A different sort of problem arose in Thiara v. Pacific Coast Khalsa Diwan Society (2010) 182 Cal.App.4th 31.  In that case, the clerk did not mail a notice of entry of judgment.  Respondent's attorney mailed a copy of the judgment to appellants' counsel, along with a cover letter advising it had been signed by the court.  No proof of service was included in the mailing.  Apparently, the judgment was not conformed to reflect the filing stamp.  The court's file contained a proof of service that was filed several months after the service.

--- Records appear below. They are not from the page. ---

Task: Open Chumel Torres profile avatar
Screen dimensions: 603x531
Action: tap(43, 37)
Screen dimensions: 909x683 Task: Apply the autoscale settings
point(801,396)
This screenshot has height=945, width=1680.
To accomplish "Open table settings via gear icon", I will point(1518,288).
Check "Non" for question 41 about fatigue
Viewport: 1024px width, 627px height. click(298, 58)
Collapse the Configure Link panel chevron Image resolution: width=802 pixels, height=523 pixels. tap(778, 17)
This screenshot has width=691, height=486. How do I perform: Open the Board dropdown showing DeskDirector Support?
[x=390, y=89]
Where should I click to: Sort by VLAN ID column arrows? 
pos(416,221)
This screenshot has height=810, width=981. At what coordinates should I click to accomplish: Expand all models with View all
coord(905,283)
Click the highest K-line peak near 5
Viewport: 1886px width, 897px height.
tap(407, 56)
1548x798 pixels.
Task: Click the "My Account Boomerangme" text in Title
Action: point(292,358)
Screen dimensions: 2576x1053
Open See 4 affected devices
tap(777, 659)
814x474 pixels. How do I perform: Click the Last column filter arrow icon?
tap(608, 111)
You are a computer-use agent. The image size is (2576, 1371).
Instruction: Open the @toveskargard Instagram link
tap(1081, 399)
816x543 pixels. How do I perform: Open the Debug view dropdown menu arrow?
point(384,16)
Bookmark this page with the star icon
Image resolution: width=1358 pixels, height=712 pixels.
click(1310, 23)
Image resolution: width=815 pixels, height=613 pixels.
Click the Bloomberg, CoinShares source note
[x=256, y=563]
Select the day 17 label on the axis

The appellants argued the mailing did not satisfy rule 8.104(a)(2) because it was not "accompanied by proof of service."  As such, the appellants would have had 180 days within which to file their notice of appeal.  In an attempt to support their argument that the notice of appeal was untimely, respondents argued the cover letter accomplished the same purpose and they substantially complied by later filing a proof of service.  If the respondents were correct, the appeal would be untimely and subject to dismissal.

Filing a notice of appeal is jurisdictional and the right to relief is so narrow and extreme, you might as well forget it.  Because the consequences of failing to file a timely appeal are so extreme, the courts will strictly construe the statutory filing requirements.  The court in Thiara held that a notice of entry or file-stamped copy of a judgment will not trigger the 60-day period unless it strictly complies with the provisions of rule 8.104(a)(2), which require that these documents be accompanied by a proof of service.  It stated, "We cannot interpret the rule as permitting the 60-day time period to commence upon service of a notice of entry or the file-stamped copy of the judgment unaccompanied by a proof of service without rendering the words requiring a proof of service surplusage, a result to be avoided.  The requirement of a proof of service was added to the rule for a specific purpose."  (Id. at p. 57.)

The appellants were free to proceed with their appeal, which resulted in a reversal of the judgment.  The respondents can only wonder what would have happened if they had included a proof of service with the notice and judgment.  Would the appellants have filed their notice of appeal within that 60-day period?